Every record must be repeated precisely as it stands.
+++ DATA EXTRACTS +++
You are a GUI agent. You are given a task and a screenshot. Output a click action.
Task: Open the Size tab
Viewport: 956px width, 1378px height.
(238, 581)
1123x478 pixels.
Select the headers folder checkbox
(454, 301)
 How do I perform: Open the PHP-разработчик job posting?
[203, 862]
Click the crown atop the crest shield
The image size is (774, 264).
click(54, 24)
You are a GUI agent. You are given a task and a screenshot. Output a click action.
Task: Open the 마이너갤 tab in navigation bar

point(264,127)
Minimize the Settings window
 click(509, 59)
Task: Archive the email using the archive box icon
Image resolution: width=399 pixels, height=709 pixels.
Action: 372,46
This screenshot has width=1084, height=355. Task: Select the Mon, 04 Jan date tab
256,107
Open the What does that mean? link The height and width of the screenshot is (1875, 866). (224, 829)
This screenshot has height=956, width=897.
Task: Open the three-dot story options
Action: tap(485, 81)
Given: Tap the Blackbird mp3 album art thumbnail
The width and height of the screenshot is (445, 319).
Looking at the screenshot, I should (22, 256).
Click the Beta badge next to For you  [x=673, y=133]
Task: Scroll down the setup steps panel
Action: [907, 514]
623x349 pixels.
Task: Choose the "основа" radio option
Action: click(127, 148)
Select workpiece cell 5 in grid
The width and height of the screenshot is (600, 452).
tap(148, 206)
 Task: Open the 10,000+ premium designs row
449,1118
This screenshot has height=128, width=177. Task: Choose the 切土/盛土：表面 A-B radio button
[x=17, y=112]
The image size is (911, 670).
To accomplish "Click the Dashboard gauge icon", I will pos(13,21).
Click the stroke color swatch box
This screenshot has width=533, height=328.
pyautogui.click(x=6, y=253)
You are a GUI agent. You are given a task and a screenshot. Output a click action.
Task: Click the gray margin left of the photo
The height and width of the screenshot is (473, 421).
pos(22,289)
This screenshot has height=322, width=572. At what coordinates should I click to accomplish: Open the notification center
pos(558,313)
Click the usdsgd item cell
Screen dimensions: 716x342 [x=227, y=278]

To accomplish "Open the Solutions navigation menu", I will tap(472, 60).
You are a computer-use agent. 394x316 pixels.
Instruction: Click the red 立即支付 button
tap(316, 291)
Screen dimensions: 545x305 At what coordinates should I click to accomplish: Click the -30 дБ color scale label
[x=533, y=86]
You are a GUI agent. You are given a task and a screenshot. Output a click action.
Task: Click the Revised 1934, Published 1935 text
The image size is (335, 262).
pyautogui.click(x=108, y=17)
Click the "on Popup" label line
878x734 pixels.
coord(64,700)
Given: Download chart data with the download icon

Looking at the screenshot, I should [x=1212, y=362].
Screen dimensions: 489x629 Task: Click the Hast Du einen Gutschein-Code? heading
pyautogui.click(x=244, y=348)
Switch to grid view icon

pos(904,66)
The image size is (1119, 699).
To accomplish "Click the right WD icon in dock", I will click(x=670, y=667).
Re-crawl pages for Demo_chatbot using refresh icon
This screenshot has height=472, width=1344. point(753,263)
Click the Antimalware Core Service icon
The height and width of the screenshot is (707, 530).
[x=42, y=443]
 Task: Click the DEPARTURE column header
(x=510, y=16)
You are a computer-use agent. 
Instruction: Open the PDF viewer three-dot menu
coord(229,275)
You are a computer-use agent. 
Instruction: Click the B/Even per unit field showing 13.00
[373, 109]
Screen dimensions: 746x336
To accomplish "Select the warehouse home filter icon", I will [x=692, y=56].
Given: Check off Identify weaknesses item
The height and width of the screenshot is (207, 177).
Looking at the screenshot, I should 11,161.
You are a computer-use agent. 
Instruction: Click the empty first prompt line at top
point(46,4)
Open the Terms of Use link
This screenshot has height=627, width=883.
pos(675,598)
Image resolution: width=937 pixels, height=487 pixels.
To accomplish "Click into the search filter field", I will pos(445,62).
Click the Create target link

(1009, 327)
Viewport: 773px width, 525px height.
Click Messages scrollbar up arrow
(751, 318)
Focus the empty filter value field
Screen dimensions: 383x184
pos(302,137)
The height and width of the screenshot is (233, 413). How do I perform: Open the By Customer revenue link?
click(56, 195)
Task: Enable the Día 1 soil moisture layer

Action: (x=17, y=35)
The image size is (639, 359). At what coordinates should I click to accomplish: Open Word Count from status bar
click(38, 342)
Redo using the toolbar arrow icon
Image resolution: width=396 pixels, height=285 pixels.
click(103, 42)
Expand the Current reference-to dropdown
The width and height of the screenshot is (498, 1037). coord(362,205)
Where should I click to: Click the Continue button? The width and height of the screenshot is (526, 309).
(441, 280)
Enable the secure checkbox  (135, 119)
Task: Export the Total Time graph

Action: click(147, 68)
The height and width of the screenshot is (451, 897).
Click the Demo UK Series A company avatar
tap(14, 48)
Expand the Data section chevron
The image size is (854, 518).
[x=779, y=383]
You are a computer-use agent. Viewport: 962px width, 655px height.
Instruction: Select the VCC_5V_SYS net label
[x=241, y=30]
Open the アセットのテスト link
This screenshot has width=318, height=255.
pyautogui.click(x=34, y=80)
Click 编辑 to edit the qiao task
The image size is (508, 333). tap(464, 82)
+++
> _EXERCISE OUTPUT_:
You are a GUI agent. You are given a task and a screenshot. Output a click action.
Task: Open the Size tab
Viewport: 956px width, 1378px height.
(238, 581)
1123x478 pixels.
Select the headers folder checkbox
(454, 301)
 How do I perform: Open the PHP-разработчик job posting?
[203, 862]
Click the crown atop the crest shield
The image size is (774, 264).
click(54, 24)
You are a GUI agent. You are given a task and a screenshot. Output a click action.
Task: Open the 마이너갤 tab in navigation bar

point(264,127)
Minimize the Settings window
 click(509, 59)
Task: Archive the email using the archive box icon
Image resolution: width=399 pixels, height=709 pixels.
Action: 372,46
This screenshot has width=1084, height=355. Task: Select the Mon, 04 Jan date tab
256,107
Open the What does that mean? link The height and width of the screenshot is (1875, 866). (224, 829)
This screenshot has height=956, width=897.
Task: Open the three-dot story options
Action: tap(485, 81)
Given: Tap the Blackbird mp3 album art thumbnail
The width and height of the screenshot is (445, 319).
Looking at the screenshot, I should (22, 256).
Click the Beta badge next to For you  [x=673, y=133]
Task: Scroll down the setup steps panel
Action: [907, 514]
623x349 pixels.
Task: Choose the "основа" radio option
Action: click(127, 148)
Select workpiece cell 5 in grid
The width and height of the screenshot is (600, 452).
tap(148, 206)
 Task: Open the 10,000+ premium designs row
449,1118
This screenshot has height=128, width=177. Task: Choose the 切土/盛土：表面 A-B radio button
[x=17, y=112]
The image size is (911, 670).
To accomplish "Click the Dashboard gauge icon", I will pos(13,21).
Click the stroke color swatch box
This screenshot has width=533, height=328.
pyautogui.click(x=6, y=253)
You are a GUI agent. You are given a task and a screenshot. Output a click action.
Task: Click the gray margin left of the photo
The height and width of the screenshot is (473, 421).
pos(22,289)
This screenshot has height=322, width=572. At what coordinates should I click to accomplish: Open the notification center
pos(558,313)
Click the usdsgd item cell
Screen dimensions: 716x342 [x=227, y=278]

To accomplish "Open the Solutions navigation menu", I will tap(472, 60).
You are a computer-use agent. 394x316 pixels.
Instruction: Click the red 立即支付 button
tap(316, 291)
Screen dimensions: 545x305 At what coordinates should I click to accomplish: Click the -30 дБ color scale label
[x=533, y=86]
You are a GUI agent. You are given a task and a screenshot. Output a click action.
Task: Click the Revised 1934, Published 1935 text
The image size is (335, 262).
pyautogui.click(x=108, y=17)
Click the "on Popup" label line
878x734 pixels.
coord(64,700)
Given: Download chart data with the download icon

Looking at the screenshot, I should [x=1212, y=362].
Screen dimensions: 489x629 Task: Click the Hast Du einen Gutschein-Code? heading
pyautogui.click(x=244, y=348)
Switch to grid view icon

pos(904,66)
The image size is (1119, 699).
To accomplish "Click the right WD icon in dock", I will click(x=670, y=667).
Re-crawl pages for Demo_chatbot using refresh icon
This screenshot has height=472, width=1344. point(753,263)
Click the Antimalware Core Service icon
The height and width of the screenshot is (707, 530).
[x=42, y=443]
 Task: Click the DEPARTURE column header
(x=510, y=16)
You are a computer-use agent. 
Instruction: Open the PDF viewer three-dot menu
coord(229,275)
You are a computer-use agent. 
Instruction: Click the B/Even per unit field showing 13.00
[373, 109]
Screen dimensions: 746x336
To accomplish "Select the warehouse home filter icon", I will [x=692, y=56].
Given: Check off Identify weaknesses item
The height and width of the screenshot is (207, 177).
Looking at the screenshot, I should 11,161.
You are a computer-use agent. 
Instruction: Click the empty first prompt line at top
point(46,4)
Open the Terms of Use link
This screenshot has height=627, width=883.
pos(675,598)
Image resolution: width=937 pixels, height=487 pixels.
To accomplish "Click into the search filter field", I will pos(445,62).
Click the Create target link

(1009, 327)
Viewport: 773px width, 525px height.
Click Messages scrollbar up arrow
(751, 318)
Focus the empty filter value field
Screen dimensions: 383x184
pos(302,137)
The height and width of the screenshot is (233, 413). How do I perform: Open the By Customer revenue link?
click(56, 195)
Task: Enable the Día 1 soil moisture layer

Action: (x=17, y=35)
The image size is (639, 359). At what coordinates should I click to accomplish: Open Word Count from status bar
click(38, 342)
Redo using the toolbar arrow icon
Image resolution: width=396 pixels, height=285 pixels.
click(103, 42)
Expand the Current reference-to dropdown
The width and height of the screenshot is (498, 1037). coord(362,205)
Where should I click to: Click the Continue button? The width and height of the screenshot is (526, 309).
(441, 280)
Enable the secure checkbox  (135, 119)
Task: Export the Total Time graph

Action: click(147, 68)
The height and width of the screenshot is (451, 897).
Click the Demo UK Series A company avatar
tap(14, 48)
Expand the Data section chevron
The image size is (854, 518).
[x=779, y=383]
You are a computer-use agent. Viewport: 962px width, 655px height.
Instruction: Select the VCC_5V_SYS net label
[x=241, y=30]
Open the アセットのテスト link
This screenshot has width=318, height=255.
pyautogui.click(x=34, y=80)
Click 编辑 to edit the qiao task
The image size is (508, 333). tap(464, 82)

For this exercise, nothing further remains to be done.